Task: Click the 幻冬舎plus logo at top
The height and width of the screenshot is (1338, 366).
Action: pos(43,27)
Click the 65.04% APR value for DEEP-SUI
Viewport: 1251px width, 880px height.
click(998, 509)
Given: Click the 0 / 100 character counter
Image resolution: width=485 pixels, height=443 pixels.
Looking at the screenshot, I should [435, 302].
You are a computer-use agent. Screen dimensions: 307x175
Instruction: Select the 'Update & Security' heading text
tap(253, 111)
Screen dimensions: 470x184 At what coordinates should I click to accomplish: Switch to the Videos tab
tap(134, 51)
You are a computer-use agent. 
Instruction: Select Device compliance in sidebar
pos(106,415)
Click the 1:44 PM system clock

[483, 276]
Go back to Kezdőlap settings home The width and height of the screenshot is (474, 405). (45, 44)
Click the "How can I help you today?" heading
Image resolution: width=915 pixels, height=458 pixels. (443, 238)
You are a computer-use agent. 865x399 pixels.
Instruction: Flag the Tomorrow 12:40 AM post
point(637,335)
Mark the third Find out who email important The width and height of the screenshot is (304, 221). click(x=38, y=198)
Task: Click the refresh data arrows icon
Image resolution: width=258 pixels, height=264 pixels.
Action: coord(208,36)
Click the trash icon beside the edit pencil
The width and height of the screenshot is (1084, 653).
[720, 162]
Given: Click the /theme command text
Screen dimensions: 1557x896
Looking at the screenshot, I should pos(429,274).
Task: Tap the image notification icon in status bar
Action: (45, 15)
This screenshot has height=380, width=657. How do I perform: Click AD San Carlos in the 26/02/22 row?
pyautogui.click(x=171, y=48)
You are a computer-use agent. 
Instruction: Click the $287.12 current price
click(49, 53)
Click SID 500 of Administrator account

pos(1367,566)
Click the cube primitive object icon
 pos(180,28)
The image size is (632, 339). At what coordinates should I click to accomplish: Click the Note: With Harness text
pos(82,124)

....................

Task brief: Each line above holding the word "computer" counts; reply with how many there are, only the number.

Result below: 4